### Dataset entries
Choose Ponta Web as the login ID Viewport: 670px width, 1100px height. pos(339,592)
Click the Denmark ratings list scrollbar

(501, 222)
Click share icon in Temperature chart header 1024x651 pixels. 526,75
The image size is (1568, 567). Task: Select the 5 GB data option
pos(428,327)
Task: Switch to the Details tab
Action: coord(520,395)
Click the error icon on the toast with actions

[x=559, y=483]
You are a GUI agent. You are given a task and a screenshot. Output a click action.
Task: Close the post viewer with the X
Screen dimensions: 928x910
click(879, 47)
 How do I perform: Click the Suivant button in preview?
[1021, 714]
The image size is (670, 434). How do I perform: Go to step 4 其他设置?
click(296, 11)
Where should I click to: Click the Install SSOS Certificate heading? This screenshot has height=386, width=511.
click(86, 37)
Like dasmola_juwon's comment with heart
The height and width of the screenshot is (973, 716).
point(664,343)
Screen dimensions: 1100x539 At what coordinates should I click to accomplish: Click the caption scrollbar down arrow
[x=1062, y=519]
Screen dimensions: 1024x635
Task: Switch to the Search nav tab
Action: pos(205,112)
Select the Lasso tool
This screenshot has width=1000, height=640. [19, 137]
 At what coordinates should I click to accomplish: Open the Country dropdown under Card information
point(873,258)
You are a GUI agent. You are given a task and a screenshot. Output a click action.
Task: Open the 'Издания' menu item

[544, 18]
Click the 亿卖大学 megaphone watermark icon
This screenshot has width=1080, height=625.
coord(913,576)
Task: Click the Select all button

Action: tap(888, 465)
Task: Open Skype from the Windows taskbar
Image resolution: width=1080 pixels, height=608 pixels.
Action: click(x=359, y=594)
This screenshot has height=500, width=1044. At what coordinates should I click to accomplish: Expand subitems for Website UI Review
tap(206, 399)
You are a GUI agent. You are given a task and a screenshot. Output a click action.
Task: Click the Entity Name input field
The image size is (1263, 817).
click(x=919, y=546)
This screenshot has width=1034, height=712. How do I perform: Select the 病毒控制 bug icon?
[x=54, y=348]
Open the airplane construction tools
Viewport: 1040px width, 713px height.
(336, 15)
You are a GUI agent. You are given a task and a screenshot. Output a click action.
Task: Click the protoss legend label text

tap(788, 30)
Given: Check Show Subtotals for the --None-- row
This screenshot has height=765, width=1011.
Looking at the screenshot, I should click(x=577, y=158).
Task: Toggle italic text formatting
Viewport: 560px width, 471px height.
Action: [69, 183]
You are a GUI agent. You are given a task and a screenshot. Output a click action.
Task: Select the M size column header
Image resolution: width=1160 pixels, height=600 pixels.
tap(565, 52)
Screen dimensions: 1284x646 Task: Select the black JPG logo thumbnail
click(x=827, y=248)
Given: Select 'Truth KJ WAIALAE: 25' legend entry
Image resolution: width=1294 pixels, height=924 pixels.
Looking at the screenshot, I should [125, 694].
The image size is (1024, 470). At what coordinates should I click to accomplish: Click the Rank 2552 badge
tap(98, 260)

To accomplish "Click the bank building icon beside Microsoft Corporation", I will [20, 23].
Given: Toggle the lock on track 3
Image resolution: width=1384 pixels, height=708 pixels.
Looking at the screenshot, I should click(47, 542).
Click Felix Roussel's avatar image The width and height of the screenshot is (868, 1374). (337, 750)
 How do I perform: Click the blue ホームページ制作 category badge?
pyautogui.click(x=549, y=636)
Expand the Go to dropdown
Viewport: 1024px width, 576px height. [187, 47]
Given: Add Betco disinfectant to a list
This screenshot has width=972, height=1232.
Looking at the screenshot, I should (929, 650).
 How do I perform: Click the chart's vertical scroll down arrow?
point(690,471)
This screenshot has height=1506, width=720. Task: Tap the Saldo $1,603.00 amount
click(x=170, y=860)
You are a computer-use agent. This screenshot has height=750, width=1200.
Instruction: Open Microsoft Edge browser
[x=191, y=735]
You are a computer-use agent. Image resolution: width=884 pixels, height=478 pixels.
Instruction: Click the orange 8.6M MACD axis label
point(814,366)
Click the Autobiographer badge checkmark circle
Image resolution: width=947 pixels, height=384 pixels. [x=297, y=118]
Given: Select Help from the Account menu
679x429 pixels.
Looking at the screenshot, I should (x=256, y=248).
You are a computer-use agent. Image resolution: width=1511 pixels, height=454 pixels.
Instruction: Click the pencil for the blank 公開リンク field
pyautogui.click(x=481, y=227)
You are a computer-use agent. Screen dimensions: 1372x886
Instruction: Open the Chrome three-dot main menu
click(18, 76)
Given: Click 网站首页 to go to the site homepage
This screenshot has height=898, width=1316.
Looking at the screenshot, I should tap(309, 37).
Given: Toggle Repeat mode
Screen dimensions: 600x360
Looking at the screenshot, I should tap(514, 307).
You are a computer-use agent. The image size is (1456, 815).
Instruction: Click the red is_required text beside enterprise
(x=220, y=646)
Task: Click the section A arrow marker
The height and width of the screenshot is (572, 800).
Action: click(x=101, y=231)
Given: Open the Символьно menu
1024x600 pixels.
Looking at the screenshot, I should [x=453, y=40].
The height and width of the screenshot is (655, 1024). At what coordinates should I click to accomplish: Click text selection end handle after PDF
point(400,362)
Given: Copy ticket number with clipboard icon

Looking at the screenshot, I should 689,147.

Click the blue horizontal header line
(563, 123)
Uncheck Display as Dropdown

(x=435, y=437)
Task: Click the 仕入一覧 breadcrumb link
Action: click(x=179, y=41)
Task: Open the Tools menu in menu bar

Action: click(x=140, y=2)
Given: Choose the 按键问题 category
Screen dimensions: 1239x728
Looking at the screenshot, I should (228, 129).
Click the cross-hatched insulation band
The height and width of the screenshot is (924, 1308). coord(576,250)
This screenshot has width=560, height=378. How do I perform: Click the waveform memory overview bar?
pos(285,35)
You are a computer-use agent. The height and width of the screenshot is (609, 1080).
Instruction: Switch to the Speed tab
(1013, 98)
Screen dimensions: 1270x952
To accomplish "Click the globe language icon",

### Assignment
Look above for the line with "Image resolution: width=1160"; retype exactly that line, every line after it up to the line with "Click Felix Roussel's", and that line too, nothing else.

### Reply
Image resolution: width=1160 pixels, height=600 pixels.
tap(565, 52)
Screen dimensions: 1284x646 Task: Select the black JPG logo thumbnail
click(x=827, y=248)
Given: Select 'Truth KJ WAIALAE: 25' legend entry
Image resolution: width=1294 pixels, height=924 pixels.
Looking at the screenshot, I should [125, 694].
The image size is (1024, 470). At what coordinates should I click to accomplish: Click the Rank 2552 badge
tap(98, 260)

To accomplish "Click the bank building icon beside Microsoft Corporation", I will [20, 23].
Given: Toggle the lock on track 3
Image resolution: width=1384 pixels, height=708 pixels.
Looking at the screenshot, I should click(47, 542).
Click Felix Roussel's avatar image The width and height of the screenshot is (868, 1374). (337, 750)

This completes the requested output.